Limitations & Future Work

  1. Lack of a Fundamental Solution: Although the attention early exit mechanism shows preliminary effectiveness (reducing \(R_\Delta\) from 31.5% to 9.4%), it remains an external inference-time intervention rather than enabling the model itself to learn to override incorrect intuitions. Future work could explore incorporating a "bias decoupling" objective into the RL training phase.

  2. Limited Model Coverage: Experiments are conducted primarily on open-source reasoning models in the DeepSeek-R1 and Qwen families; applicability to closed-source commercial models such as o1 and Claude remains unknown. The bias formation mechanism may also differ across training paradigms (pure RL vs. SFT+RL).
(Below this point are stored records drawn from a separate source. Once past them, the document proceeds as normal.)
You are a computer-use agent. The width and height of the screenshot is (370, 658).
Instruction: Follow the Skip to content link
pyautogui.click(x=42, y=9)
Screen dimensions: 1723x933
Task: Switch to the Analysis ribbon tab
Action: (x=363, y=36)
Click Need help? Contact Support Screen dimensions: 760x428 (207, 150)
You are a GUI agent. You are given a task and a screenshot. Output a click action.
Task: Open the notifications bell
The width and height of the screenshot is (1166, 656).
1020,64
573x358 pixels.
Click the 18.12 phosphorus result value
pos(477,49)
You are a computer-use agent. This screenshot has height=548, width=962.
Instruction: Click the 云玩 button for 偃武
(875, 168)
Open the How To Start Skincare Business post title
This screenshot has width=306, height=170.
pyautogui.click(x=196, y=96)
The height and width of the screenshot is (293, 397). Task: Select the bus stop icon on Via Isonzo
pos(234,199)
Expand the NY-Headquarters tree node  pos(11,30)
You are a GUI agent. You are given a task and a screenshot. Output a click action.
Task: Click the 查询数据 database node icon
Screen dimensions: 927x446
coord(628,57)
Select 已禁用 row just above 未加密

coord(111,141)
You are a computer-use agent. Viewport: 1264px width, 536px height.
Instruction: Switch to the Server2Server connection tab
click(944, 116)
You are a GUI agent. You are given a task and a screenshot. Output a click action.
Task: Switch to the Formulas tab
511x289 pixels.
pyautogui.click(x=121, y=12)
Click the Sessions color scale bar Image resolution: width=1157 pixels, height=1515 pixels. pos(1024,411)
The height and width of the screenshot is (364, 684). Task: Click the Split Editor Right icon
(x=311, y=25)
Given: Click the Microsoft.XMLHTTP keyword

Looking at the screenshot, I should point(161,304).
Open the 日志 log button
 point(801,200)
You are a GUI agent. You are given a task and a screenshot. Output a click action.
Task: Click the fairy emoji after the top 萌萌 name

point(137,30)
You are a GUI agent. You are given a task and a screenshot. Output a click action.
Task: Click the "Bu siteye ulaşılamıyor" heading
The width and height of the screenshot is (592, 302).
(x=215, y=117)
  3. Task Scope Focused on Determinate Reasoning: Experiments concentrate on tasks with clear correct answers, such as mathematics (AIME) and logic (KnowLogic). Overthinking in open-ended generation and creative writing tasks remains unexplored, and the definition and quantification of bias would need to be redesigned for such settings.

  4. Completeness of Bias Extraction: The direct-answer prompt "Answer without thinking more" may not fully capture all forms of bias information encoded in the model's hidden states. More refined probing methods—such as training a probing classifier to directly read hidden states—might yield more precise bias estimates.

  5. Future Directions: Designing explicit System 1/System 2 reasoning architectures that decouple fast intuitive pathways from slow deliberative pathways within the model; or investigating attention regularization techniques to reduce excessive attention to the original input during reasoning.

  • Overthinking Analysis: Chen et al. (2024) "Do not think that much for 2+3=?" first systematically characterizes the overthinking phenomenon in o1-type models; this paper extends that work to the level of internal mechanisms.
  • Reasoning Unfaithfulness: Arcuschin et al. (2025) find that CoT reasoning is not always faithful in naturalistic settings and that final answers may be shaped by implicit biases rather than the reasoning chain, corroborating the findings of this paper.
  • Circuit Tracing: Anthropic's research suggests that language models may possess distinct "fast estimation" neural circuits, providing mechanistic support for the existence of "internal bias" identified in this paper.
  • Reasoning Efficiency Optimization: Methods such as SEAL (hidden-state guidance) and PROBE (confidence-based early stopping) are shown by this paper to treat only symptoms rather than root causes.
  • Inspiration: Cognitive-science-driven behavioral analysis of LLMs is a research direction worth pursuing in depth; the System 1/System 2 distinction may inspire fundamentally new reasoning model architectures.

Rating

  • Novelty: ⭐⭐⭐⭐⭐ (The "First Impression Problem" is a highly original finding; bridging cognitive psychology with LLM mechanistic analysis is remarkably novel.)
  • Experimental Thoroughness: ⭐⭐⭐⭐⭐ (Correlation analysis + bidirectional causal intervention + attention/Logit Lens interpretability + evaluation of mitigation methods + exploration of new approaches; the experimental chain is complete and rigorous.)
  • Writing Quality: ⭐⭐⭐⭐ (Concepts are articulated clearly; the "first impression" analogy is intuitively accessible; the narrative logic of the progressive experimental design is fluent.)
  • Value: ⭐⭐⭐⭐⭐ (The paper represents a milestone in understanding the root causes of overthinking in reasoning models and has direct implications for future model design and training paradigms.)